What is expected: Beginning with the first line and ending with the one containing "OR Música (630, 2504)", copy the lines of the listing below exactly; omit everything else.

Entries supplied:
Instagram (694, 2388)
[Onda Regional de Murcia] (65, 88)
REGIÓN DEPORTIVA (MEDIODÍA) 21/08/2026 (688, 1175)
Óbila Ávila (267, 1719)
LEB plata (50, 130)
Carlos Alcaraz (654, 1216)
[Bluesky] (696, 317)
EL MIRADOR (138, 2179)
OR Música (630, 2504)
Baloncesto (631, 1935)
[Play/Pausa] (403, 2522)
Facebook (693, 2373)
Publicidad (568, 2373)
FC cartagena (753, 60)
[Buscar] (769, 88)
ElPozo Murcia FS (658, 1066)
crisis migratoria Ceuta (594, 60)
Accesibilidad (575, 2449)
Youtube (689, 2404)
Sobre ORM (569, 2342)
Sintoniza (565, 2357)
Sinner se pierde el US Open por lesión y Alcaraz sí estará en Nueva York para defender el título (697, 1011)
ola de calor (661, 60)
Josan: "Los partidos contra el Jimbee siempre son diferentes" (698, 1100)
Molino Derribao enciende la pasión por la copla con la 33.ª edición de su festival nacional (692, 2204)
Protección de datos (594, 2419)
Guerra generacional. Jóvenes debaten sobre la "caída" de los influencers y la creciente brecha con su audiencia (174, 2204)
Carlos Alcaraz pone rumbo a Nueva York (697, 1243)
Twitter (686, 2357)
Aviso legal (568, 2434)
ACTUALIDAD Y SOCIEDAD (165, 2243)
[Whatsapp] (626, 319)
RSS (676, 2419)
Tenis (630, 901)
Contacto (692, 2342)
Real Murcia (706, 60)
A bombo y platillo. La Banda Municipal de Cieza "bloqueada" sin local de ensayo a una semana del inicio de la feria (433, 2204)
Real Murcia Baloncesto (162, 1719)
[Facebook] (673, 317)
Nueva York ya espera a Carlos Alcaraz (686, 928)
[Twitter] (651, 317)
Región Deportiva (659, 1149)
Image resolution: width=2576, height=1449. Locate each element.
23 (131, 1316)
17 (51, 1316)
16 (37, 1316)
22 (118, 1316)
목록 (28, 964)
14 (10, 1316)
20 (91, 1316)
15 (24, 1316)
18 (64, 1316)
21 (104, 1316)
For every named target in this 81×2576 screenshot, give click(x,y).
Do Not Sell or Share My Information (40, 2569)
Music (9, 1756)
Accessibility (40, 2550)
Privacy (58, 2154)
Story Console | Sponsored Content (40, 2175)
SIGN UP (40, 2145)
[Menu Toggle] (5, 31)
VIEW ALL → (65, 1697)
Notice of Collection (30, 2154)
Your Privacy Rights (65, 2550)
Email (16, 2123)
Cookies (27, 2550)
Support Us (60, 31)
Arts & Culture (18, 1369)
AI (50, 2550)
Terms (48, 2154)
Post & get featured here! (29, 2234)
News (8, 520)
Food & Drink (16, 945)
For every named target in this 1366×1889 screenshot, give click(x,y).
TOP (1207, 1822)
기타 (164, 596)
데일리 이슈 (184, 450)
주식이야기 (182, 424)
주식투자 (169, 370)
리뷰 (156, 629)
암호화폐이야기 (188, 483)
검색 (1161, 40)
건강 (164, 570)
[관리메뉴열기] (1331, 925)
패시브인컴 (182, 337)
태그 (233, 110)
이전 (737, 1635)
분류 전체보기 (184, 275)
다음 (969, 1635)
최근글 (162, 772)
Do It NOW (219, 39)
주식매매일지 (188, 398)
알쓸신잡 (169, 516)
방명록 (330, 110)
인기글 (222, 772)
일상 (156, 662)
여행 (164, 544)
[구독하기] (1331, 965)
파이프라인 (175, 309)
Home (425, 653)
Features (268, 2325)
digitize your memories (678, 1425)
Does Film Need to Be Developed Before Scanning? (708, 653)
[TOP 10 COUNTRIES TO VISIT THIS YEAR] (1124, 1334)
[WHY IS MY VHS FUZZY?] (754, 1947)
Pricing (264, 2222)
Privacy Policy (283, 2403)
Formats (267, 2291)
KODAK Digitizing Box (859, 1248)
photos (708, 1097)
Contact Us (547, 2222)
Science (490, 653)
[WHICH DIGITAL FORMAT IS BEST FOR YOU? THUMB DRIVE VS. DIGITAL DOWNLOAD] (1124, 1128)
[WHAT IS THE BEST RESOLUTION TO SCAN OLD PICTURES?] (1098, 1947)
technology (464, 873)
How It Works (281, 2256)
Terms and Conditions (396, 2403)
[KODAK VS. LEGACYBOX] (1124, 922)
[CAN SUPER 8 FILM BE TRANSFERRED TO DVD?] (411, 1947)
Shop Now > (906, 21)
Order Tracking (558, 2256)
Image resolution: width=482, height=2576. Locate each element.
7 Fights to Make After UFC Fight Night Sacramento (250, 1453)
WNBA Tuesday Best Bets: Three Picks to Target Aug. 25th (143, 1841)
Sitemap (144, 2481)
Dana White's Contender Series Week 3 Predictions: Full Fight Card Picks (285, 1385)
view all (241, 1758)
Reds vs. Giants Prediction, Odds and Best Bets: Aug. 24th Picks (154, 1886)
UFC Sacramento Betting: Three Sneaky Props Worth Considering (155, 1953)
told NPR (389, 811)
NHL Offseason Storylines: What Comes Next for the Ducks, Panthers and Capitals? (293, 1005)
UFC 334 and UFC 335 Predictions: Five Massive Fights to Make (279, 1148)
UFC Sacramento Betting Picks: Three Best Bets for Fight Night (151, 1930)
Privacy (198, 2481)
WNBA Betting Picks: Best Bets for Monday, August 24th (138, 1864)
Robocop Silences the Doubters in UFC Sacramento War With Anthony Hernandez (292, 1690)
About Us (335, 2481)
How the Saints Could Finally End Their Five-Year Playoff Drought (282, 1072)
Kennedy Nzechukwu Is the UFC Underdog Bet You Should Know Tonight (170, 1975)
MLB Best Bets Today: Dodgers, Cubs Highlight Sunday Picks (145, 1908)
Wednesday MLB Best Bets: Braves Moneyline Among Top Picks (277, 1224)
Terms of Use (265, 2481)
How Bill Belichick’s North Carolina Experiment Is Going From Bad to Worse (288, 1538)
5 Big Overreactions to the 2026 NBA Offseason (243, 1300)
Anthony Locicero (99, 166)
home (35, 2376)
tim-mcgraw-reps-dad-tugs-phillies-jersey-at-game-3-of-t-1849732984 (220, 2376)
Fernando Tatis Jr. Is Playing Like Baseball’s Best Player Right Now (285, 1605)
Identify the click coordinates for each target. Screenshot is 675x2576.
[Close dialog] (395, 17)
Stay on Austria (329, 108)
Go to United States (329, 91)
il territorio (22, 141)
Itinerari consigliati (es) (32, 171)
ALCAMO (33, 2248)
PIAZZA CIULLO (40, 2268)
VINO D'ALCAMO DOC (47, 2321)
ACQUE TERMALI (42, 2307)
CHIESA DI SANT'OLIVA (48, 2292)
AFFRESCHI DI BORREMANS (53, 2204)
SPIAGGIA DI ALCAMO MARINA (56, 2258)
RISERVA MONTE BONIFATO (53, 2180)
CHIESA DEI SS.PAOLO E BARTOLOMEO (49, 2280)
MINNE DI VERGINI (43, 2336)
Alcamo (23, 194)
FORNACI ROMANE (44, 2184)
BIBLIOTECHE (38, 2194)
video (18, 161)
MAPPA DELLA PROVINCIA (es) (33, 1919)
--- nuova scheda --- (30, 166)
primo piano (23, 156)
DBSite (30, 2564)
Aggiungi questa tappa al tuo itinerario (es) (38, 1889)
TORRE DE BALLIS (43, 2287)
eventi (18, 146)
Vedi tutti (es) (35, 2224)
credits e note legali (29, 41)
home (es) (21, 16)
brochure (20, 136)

Answer section:
Instagram (694, 2388)
[Onda Regional de Murcia] (65, 88)
REGIÓN DEPORTIVA (MEDIODÍA) 21/08/2026 (688, 1175)
Óbila Ávila (267, 1719)
LEB plata (50, 130)
Carlos Alcaraz (654, 1216)
[Bluesky] (696, 317)
EL MIRADOR (138, 2179)
OR Música (630, 2504)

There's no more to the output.